01.7 Loading external data from spreadsheets or Excel files
The simplest kind of dataset is rectangular. You may encounter
different terms for this kind of data, but they describe essentially the
same thing - a file of some kind (such as a spreadsheet in .csv format),
with data arranged in rows and columns. You may see this written
shorthand as ‘r x c’. They are the most common data structures in
sociology, and most of the datasets you will encounter will be in this
format. The USArrests dataset is rectangular, as the
columns represent indivdual variables such as Murder and
Assault. The rows represent the individual cases, in this
case states including Alabama, Alaska, etc.
Cross-sectional data drawn from individuals will also be rendered in
rectangular format. An example of a data structure like this is a survey
administered to a sample of respondents, where the answers are
numerically coded and recorded in a spreadsheet.
Consider the sample data below.
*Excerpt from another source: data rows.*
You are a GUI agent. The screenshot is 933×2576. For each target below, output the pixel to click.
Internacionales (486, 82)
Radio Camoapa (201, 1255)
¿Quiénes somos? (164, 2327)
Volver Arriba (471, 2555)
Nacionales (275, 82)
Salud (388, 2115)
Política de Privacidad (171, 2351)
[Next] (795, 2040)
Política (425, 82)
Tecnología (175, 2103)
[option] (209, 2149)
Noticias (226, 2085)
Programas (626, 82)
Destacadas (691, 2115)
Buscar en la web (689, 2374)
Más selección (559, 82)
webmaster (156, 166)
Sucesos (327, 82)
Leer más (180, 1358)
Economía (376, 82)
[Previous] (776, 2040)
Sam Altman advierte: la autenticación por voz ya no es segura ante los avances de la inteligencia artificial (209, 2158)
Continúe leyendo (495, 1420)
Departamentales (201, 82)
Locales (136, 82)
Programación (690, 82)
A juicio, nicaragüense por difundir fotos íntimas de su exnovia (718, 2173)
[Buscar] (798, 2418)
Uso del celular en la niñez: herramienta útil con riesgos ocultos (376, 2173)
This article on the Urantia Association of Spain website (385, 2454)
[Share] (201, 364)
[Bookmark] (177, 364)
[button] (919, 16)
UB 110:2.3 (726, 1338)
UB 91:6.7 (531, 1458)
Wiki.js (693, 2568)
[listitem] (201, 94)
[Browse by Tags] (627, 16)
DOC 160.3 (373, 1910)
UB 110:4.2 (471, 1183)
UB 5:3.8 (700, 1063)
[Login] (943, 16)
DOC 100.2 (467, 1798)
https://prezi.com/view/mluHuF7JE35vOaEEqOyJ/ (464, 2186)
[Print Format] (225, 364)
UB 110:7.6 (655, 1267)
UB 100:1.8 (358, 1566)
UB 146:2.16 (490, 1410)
Here we have a dataset with five variables:
- id (respondent id)
- type (type of tenure)
- inc (annual gross income)
- gen (gender)
- job (occupation type)
Look also at the variable types. type is a
<chr> variable, as it is entered as characters -
(i.e. text). inc is a <dbl> variable
as it is a type of variable holding numeric values with decimal points.
The name comes from ‘double’, and distinguishes this type of data from
an integer (<int> in R) which is a whole number.
## # A tibble: 5 × 5
## id type inc gen job
## <chr> <chr> <dbl> <chr> <chr>
## 1 001 Rent 105000 Female Pilot
## 2 002 Own 55000 Male Teacher
## 3 003 Social housing 52000 Male Teacher
## 4 004 Own 120000 Female Broker
## 5 005 Rent 45000 Female Bus driver
The “row x column”, “r x c” or rectangular structure is apparent here. Each of the rows represents a set of responses from one individual. The first row represented by id 001 has a tenure type rent (they rent their home privately), an income inc of 105,000. Their gender gen is Female, and their main occupation is Pilot.